Member Profile: All Lift Service Company

All Lift Service Company: Serving With Authenticity

By Nicole Needles

For 50 years, All Lift Service Company has provided the “All Lift Difference” and plans on doing so for years to come. From a family business to a 68-employee company with three facilities, All Lift has been diligently serving the material handling industry.

John P. Gelsimino founded All Lift Service Co. Inc. in 1972 as one man in a van. After 50 years in business, the Ohio company is a forklift dealership representing CLARK, Komatsu, BYD, NobleLift and Columbia. Another company under this umbrella, All Industrial Engine Service, remanufactures forklift engines and sells them to other forklift truck dealers throughout North America. In addition, they have a standalone battery business named Arcon Equipment Inc. What packs a punch behind all these facets of All Lift is their diversified material handling model.
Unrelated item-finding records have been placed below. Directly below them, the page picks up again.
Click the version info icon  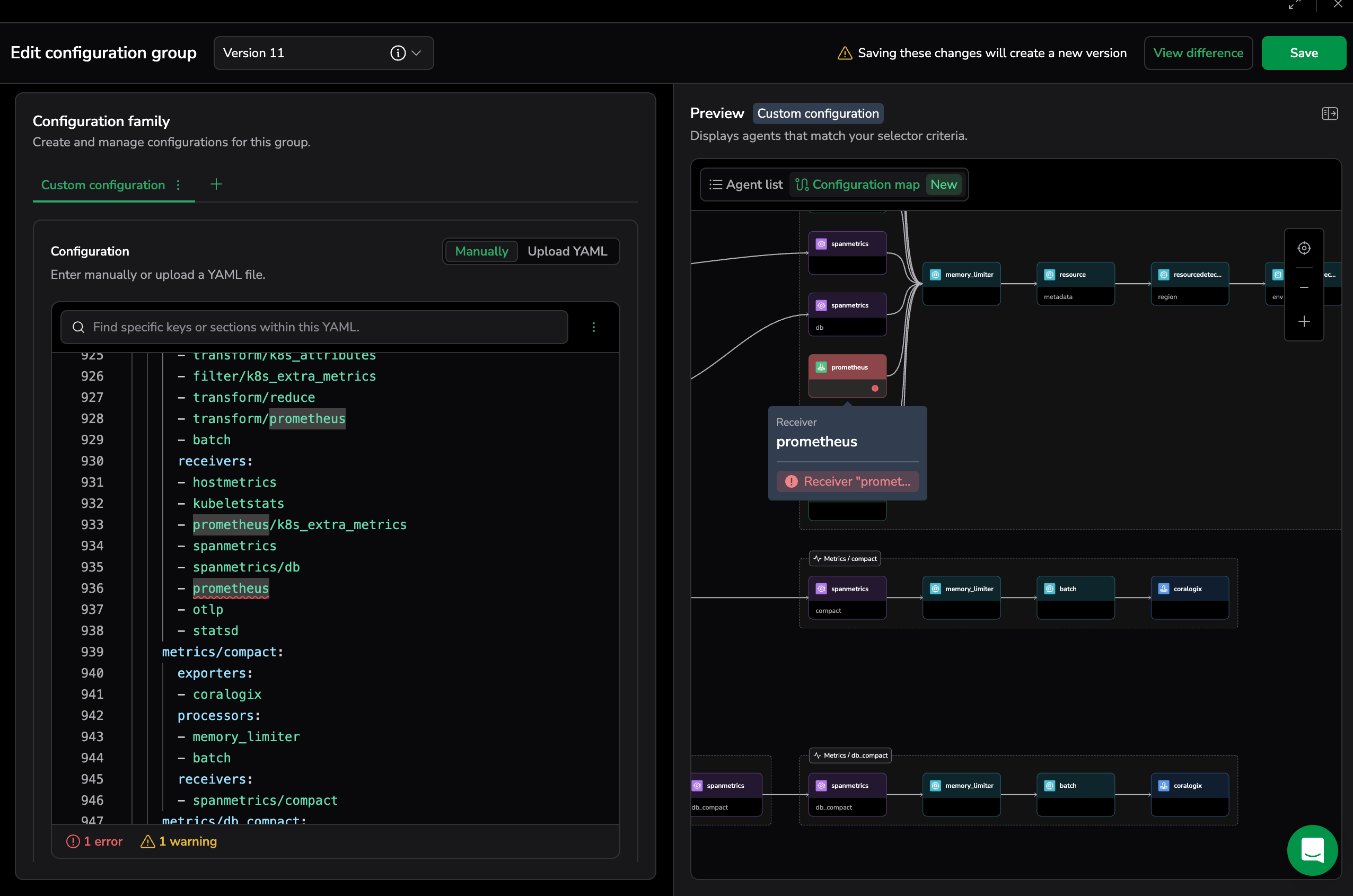[398, 53]

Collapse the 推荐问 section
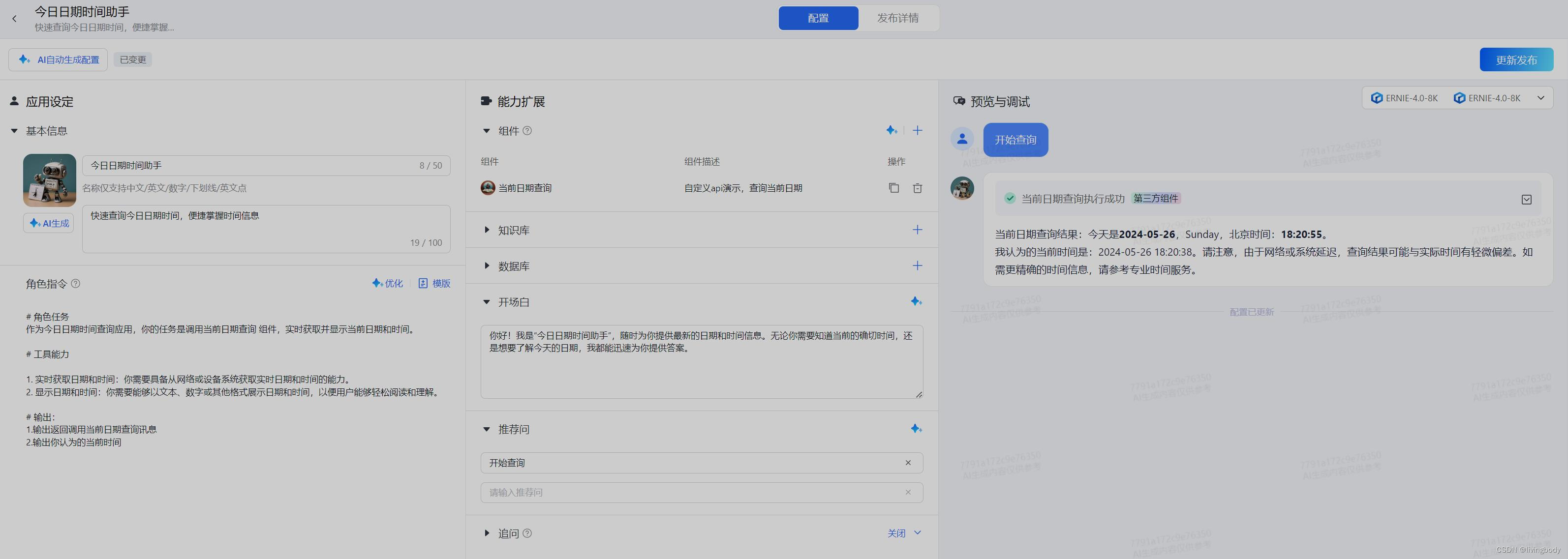tap(486, 429)
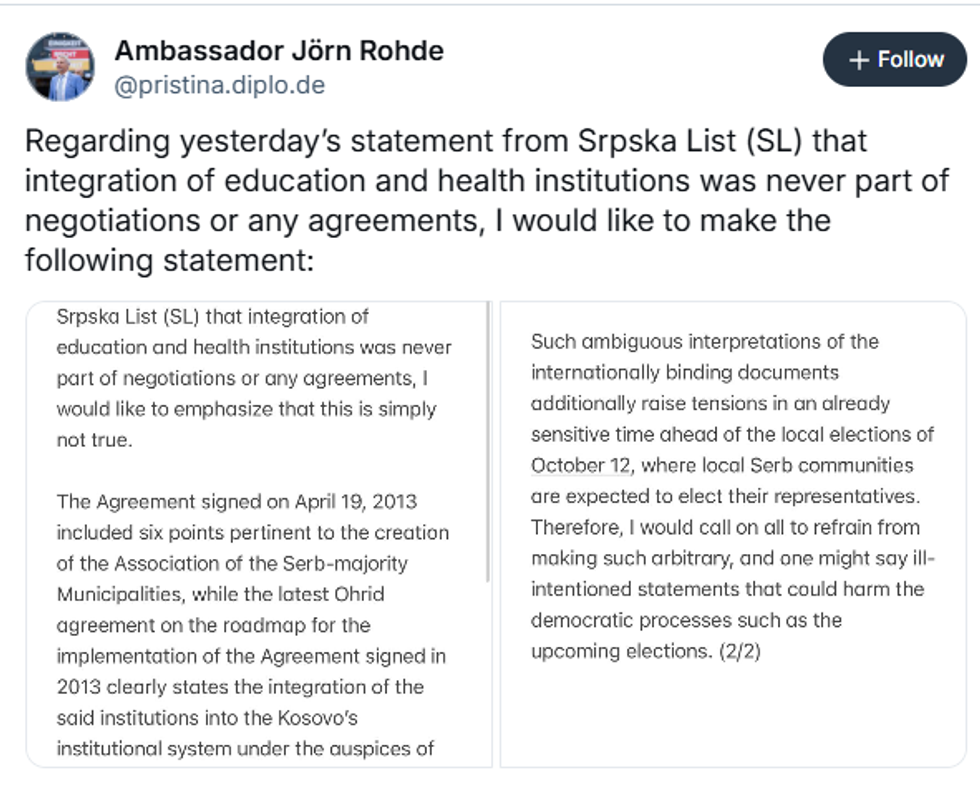Click the underlined October 12 date
The image size is (980, 791).
[581, 465]
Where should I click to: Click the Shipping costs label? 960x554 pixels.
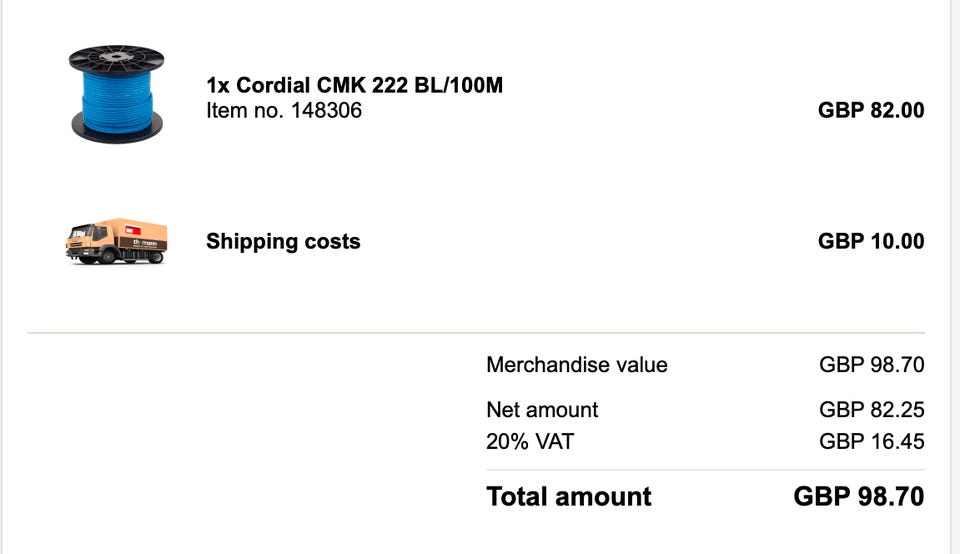coord(283,241)
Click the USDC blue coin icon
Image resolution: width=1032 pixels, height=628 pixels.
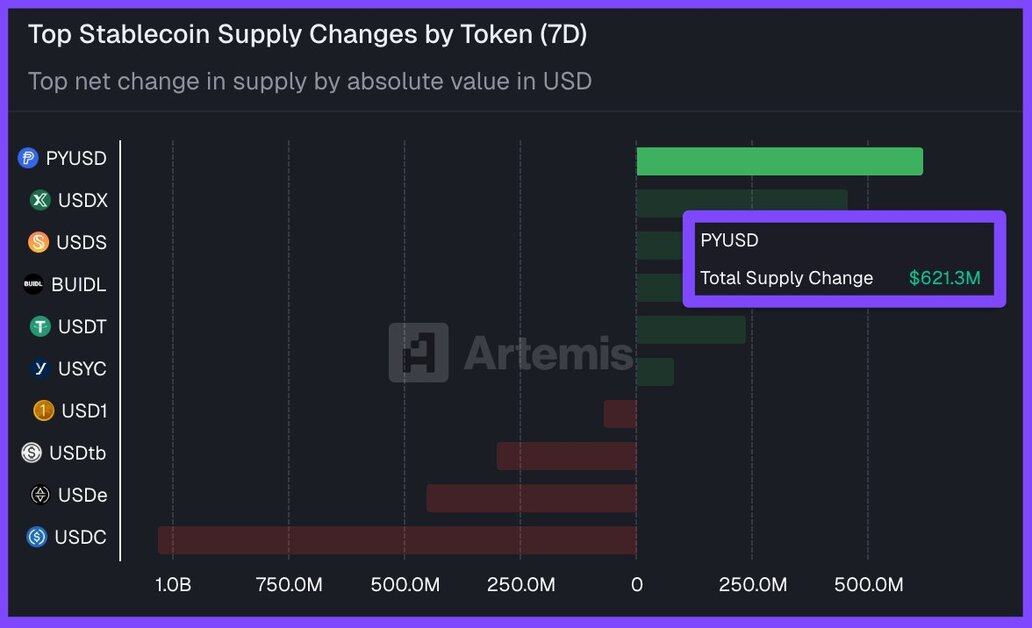point(38,537)
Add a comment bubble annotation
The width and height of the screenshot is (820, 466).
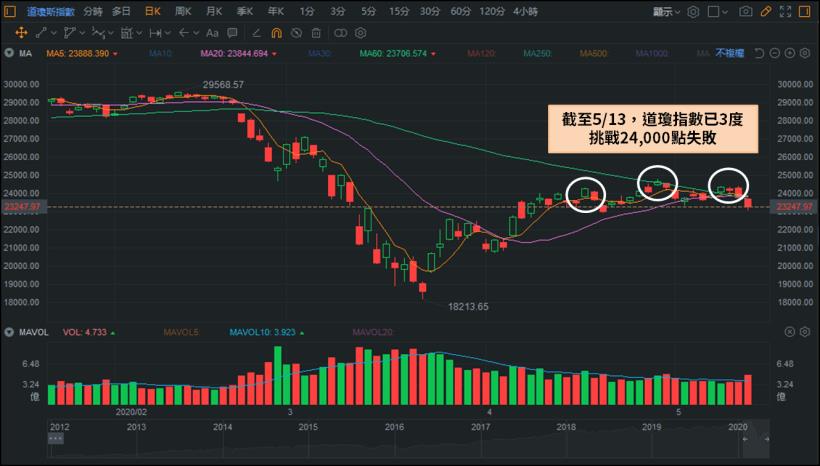pyautogui.click(x=232, y=33)
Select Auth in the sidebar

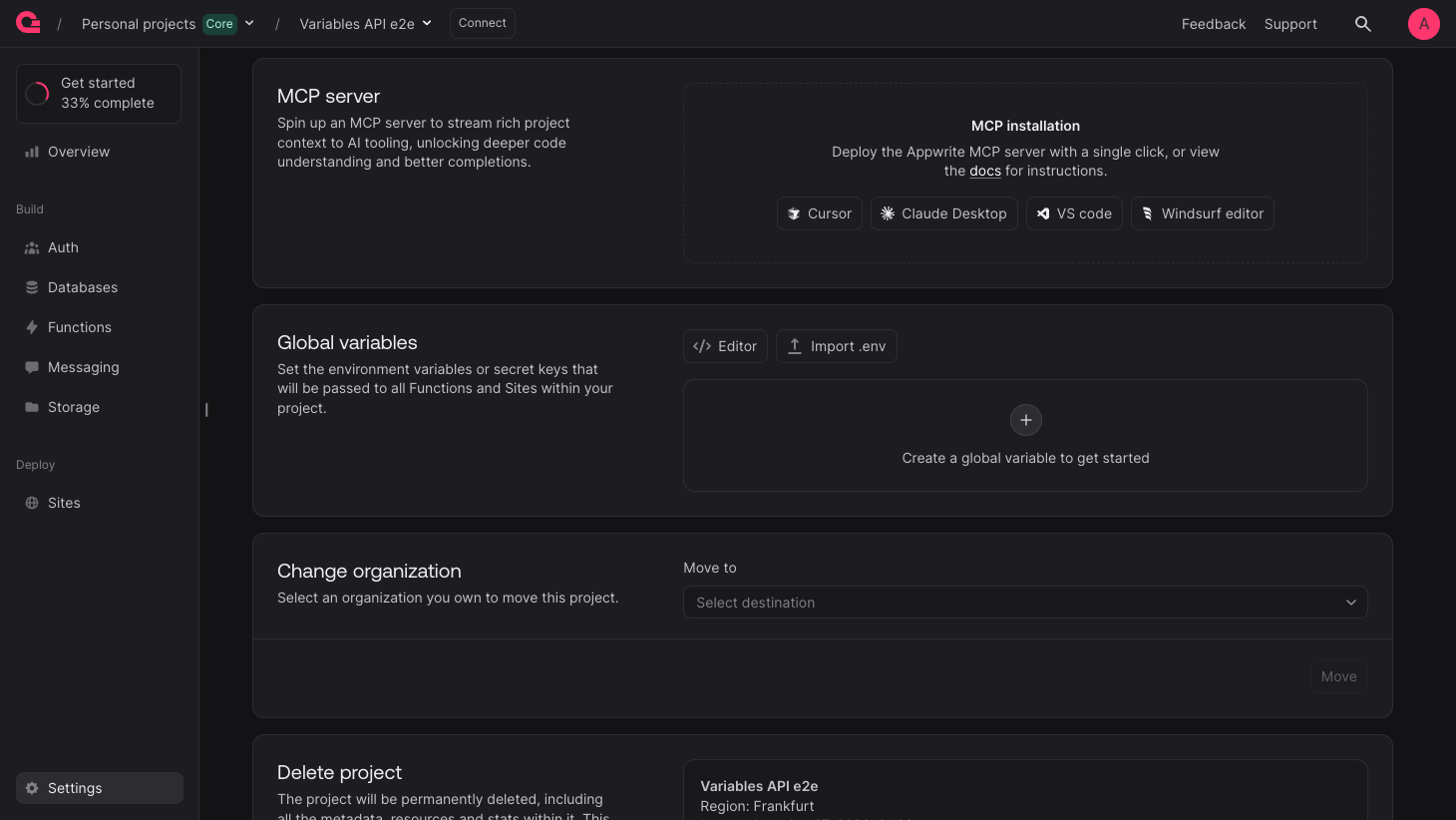63,247
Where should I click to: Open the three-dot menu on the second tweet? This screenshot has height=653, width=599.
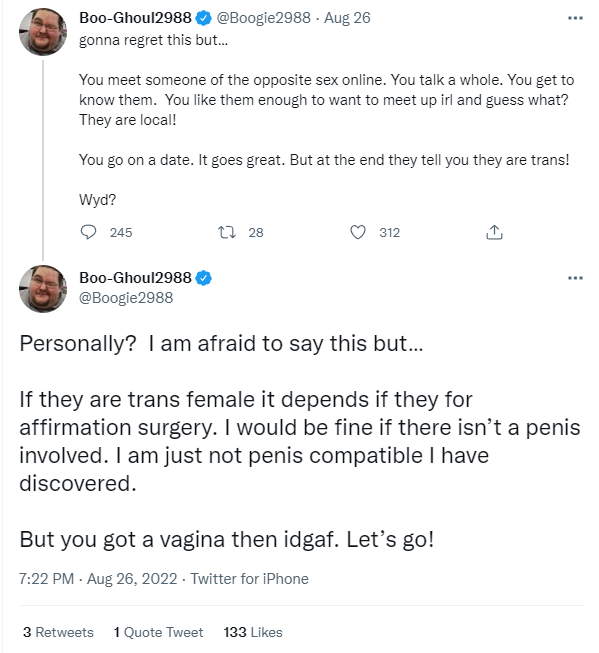coord(575,278)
John L. Gelsimino, current President of All Lift Service Company and MHEDA Chairman of the Board, says this diversified model sets them up for a rebuilding era that he believes is coming in the economy.

“Back in the day, not everyone bought new. They would rebuild everything because the price of new and the financing wasn’t available,” he said. “So as we go into a high interest rate environment and potentially a slowing economy, I think we’re going to go back to a rebuilding mentality, and our diversified businesses are set up very well for that.”

“It’s not some magic switch that cures everything,” Gelsimino said. “But it’s a way you can talk about culture every single day before there are issues and have some sort of guiding light of where you’re trying to go and how you’re trying to operate.”

He thinks bridging the gap between the seasoned and incoming workforce is essential. He says the seasoned crew was taught these fundamentals but may not be applying them every day, and the younger workforce often needs to be taught in terms of the workplace. This sharing of knowledge gives everyone an equal playing field and a way to develop professionally alongside colleagues from all career and life stages.

“It’s called work for a reason,” he said. “Not every day is rainbows and unicorns. But the goal here is we want people to enjoy going to work. Whoever can recruit, train and retain the next generation of workers will win in the long run. To me, the fundamentals outweigh any mission statement of a full-service material handling dealership.”

Cultivating a positive work environment is critical since the work is difficult and often taxing, which reflects the material handling industry.

“This is not a remote-owner business. This is an all-hands-on-deck, every single day, bloody knuckles street fight,” Gelsimino said. “Whoever works the hardest wins. This business, I always say, can make a grown man cry.”

While this might not sound like some people’s idea of fun, this perspective is what many love about the business. It is an ever-changing environment, and because it is so complex, it has many more opportunities for those willing to go after them.

“Thirty or 50 years ago, most employees were all the same age. Most of the employees had the same work ethic. Most of them had a common goal to support their family, grow with the company and have long-term employment. What’s changed is the availability of people and their priorities, and the technology has become far more sophisticated,” he said.

While the forklift business is the same at its core, because of the more advanced and complicated technology, it’s become more integral to perfect training processes and to ensure everyone pays attention to the details. Luckily, the human element of the business remains the same, and forklifts break and get fixed again.

When asked how All Lift will evolve with the industry, Gelsimino said, “I see continued growth in our diversified business. I see more growth organically. I see more growth through acquisition. I see financial stability due to the conservative nature of how we run the business.”

This growth is essential because customer demands have changed. All Lift has found that customers demand more communication and immediate service. This communication gap is something All Lift, as well as many other businesses, are striving to improve each day. One resource that Gelsimino notes as vital is technology and data that works for all levels of the dealership.

Another concept that customers are looking for is intralogistics. Many companies are incorporating the word in their business names to show they are adept and hopefully attract more customers. Gelsimino says that it’s vital for businesses to look into intralogistics, turnkey solutions and automation because that is where the industry is headed. As with everything, these trends and niche markets will ebb and flow with the economy.

Gelsimino prefers the word “vibe” for how they’ve set themselves apart. Anyone involved with the business – employees, suppliers, customers, etc. – can catch All Lift’s positive and genuine vibe.

“We are blessed to be in this great industry, and we show up each day and give it our best,” he said.